• _Instructions to follow_
All of the records that follow need to be copied word for word, without the pictures.
*** Record excerpts ***
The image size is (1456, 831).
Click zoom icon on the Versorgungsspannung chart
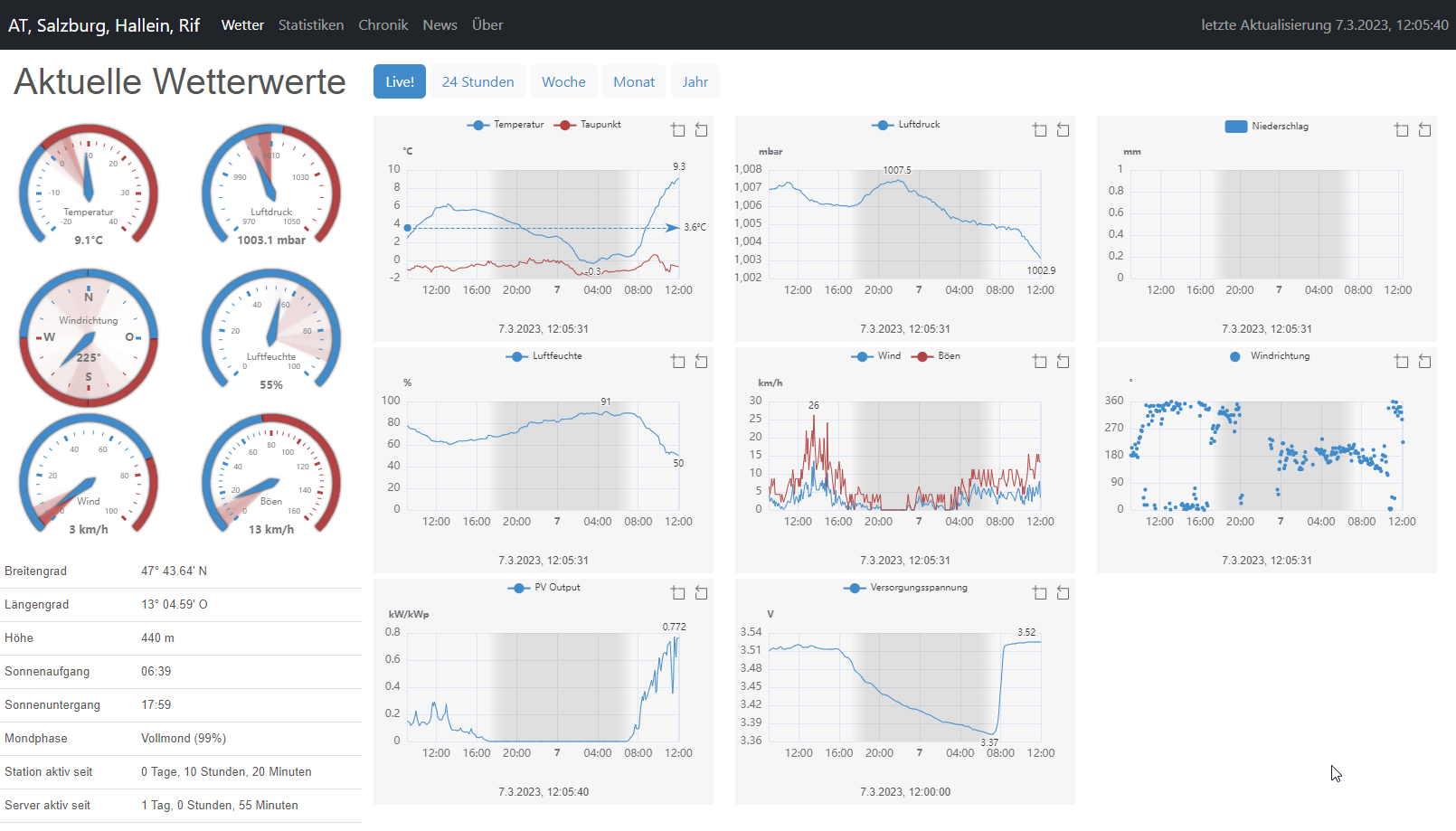point(1040,593)
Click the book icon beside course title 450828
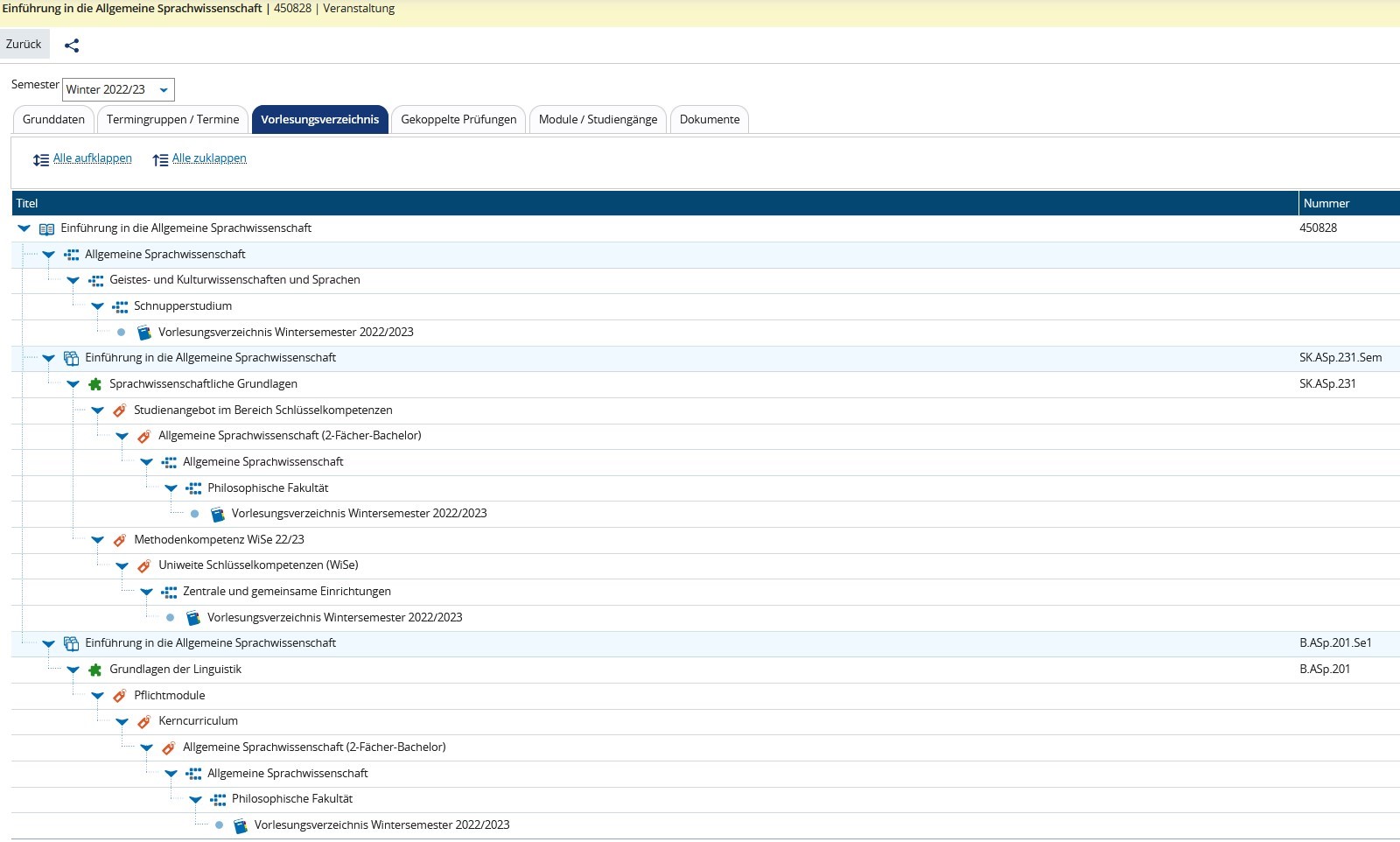This screenshot has width=1400, height=842. pos(46,228)
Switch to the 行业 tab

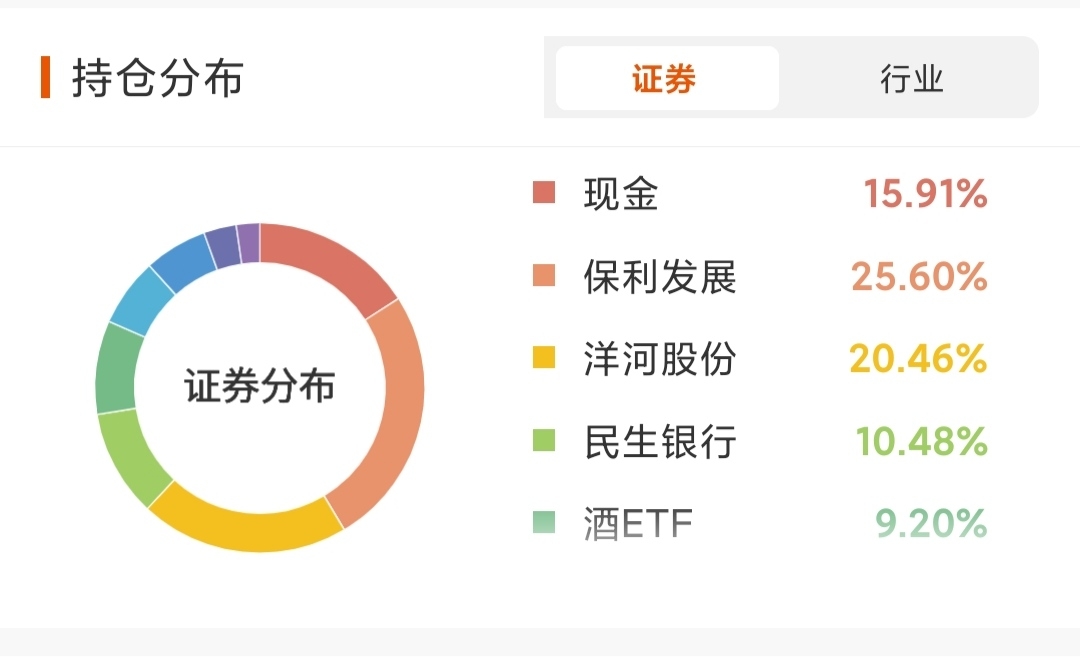tap(911, 79)
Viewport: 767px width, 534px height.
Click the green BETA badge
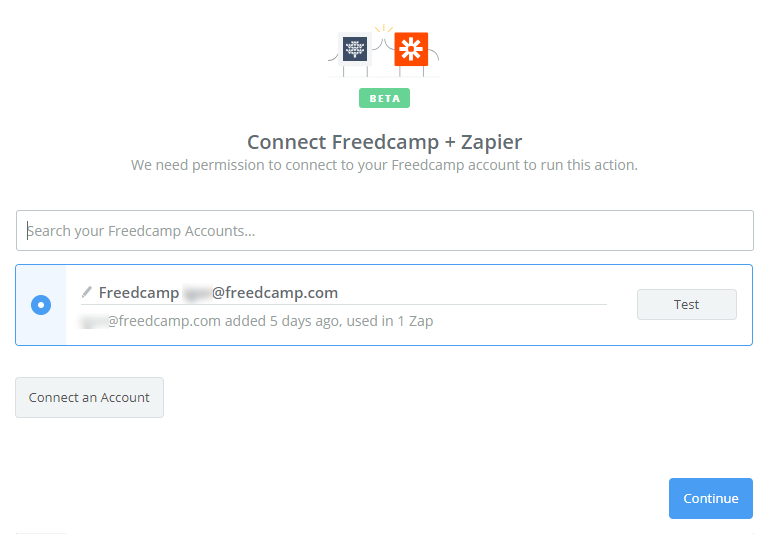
*** End of Record excerpts ***
• _Reply to the task_
The image size is (1456, 831).
Click zoom icon on the Versorgungsspannung chart
point(1040,593)
Click the book icon beside course title 450828
This screenshot has width=1400, height=842. pos(46,228)
Switch to the 行业 tab

tap(911, 79)
Viewport: 767px width, 534px height.
Click the green BETA badge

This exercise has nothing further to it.